Put the lines that begin with the one containing "Given: Open the Appearance settings tab" and end with the one containing "coord(87,648)" into a JSON list of strings, one string per line and no blank lines. Include only those lines.

_ _ _

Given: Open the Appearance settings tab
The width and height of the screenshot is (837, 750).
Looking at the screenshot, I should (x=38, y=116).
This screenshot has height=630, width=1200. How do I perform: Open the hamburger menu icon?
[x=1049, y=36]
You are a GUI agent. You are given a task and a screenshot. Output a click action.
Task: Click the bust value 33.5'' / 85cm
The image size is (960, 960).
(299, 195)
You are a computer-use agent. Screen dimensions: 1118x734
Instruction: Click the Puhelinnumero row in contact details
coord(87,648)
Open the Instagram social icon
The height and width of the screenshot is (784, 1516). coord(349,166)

_ _ _

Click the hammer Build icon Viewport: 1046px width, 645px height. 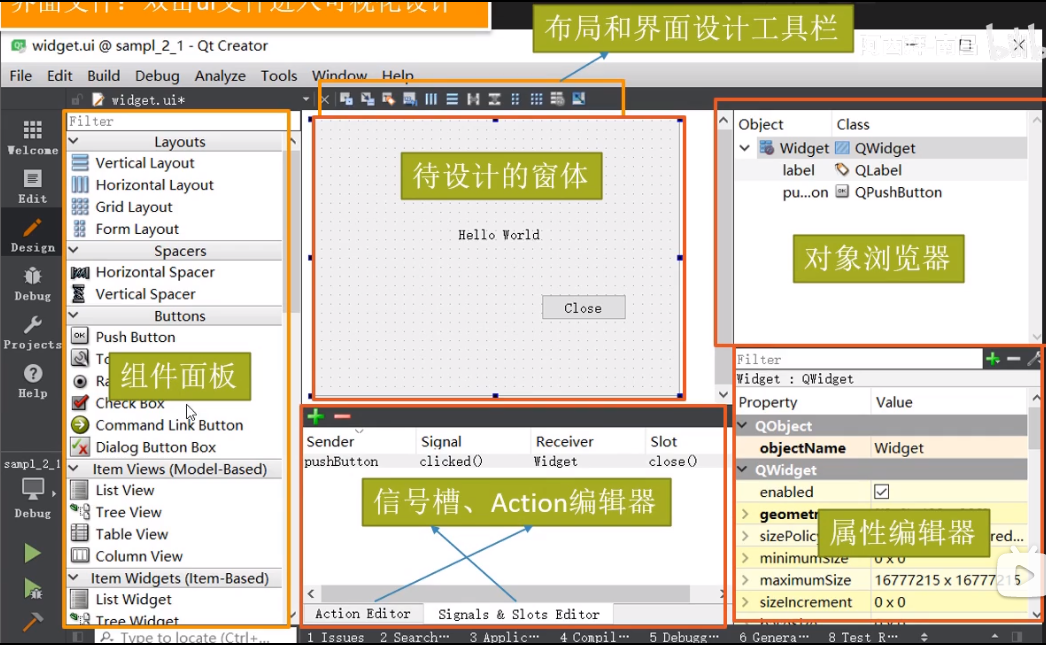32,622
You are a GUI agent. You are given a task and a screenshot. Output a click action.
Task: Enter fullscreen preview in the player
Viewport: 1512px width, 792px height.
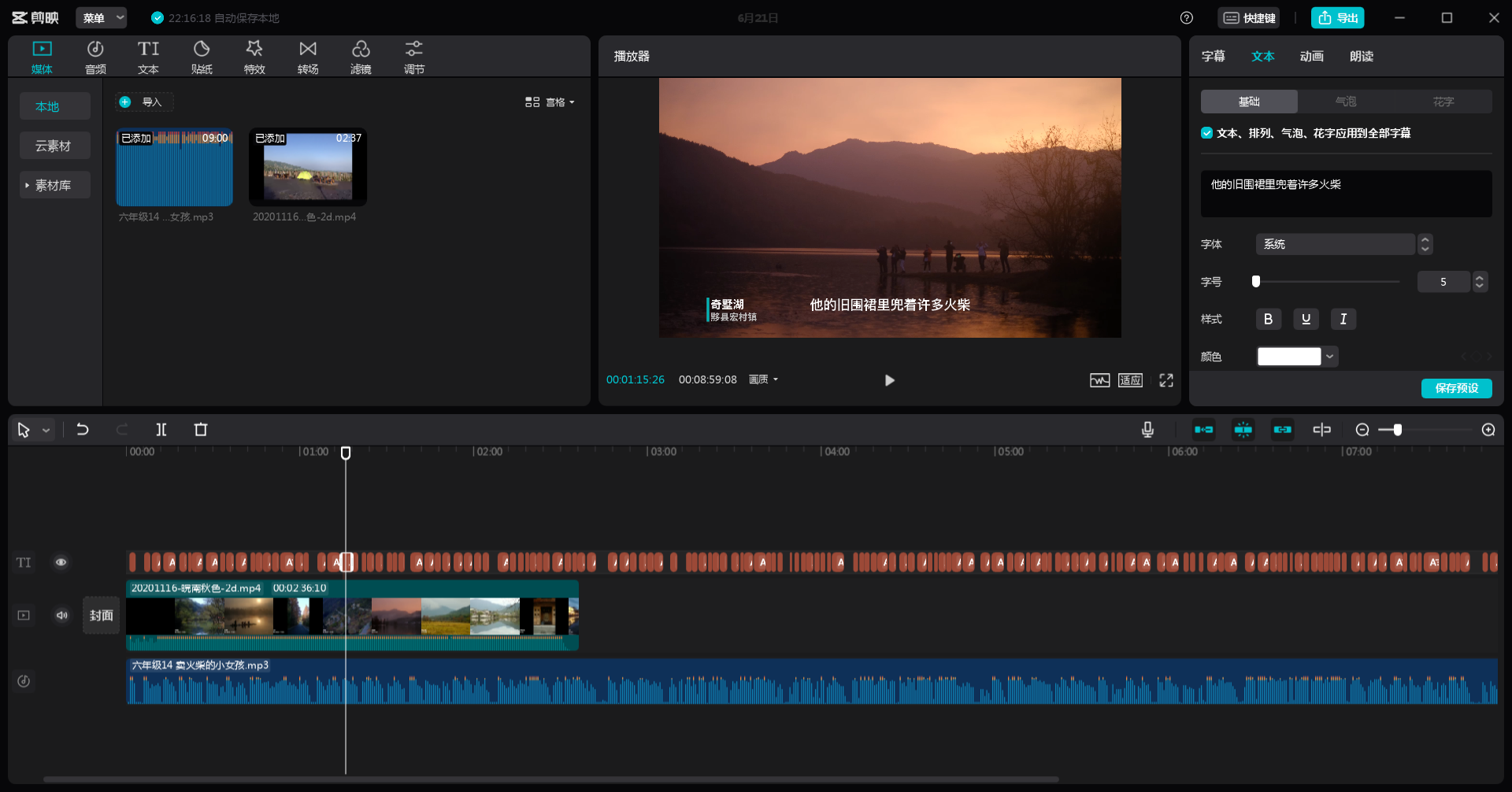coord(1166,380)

_ _ _

### ANSWER IN FULL
[
  "Given: Open the Appearance settings tab",
  "The width and height of the screenshot is (837, 750).",
  "Looking at the screenshot, I should (x=38, y=116).",
  "This screenshot has height=630, width=1200. How do I perform: Open the hamburger menu icon?",
  "[x=1049, y=36]",
  "You are a GUI agent. You are given a task and a screenshot. Output a click action.",
  "Task: Click the bust value 33.5'' / 85cm",
  "The image size is (960, 960).",
  "(299, 195)",
  "You are a computer-use agent. Screen dimensions: 1118x734",
  "Instruction: Click the Puhelinnumero row in contact details",
  "coord(87,648)"
]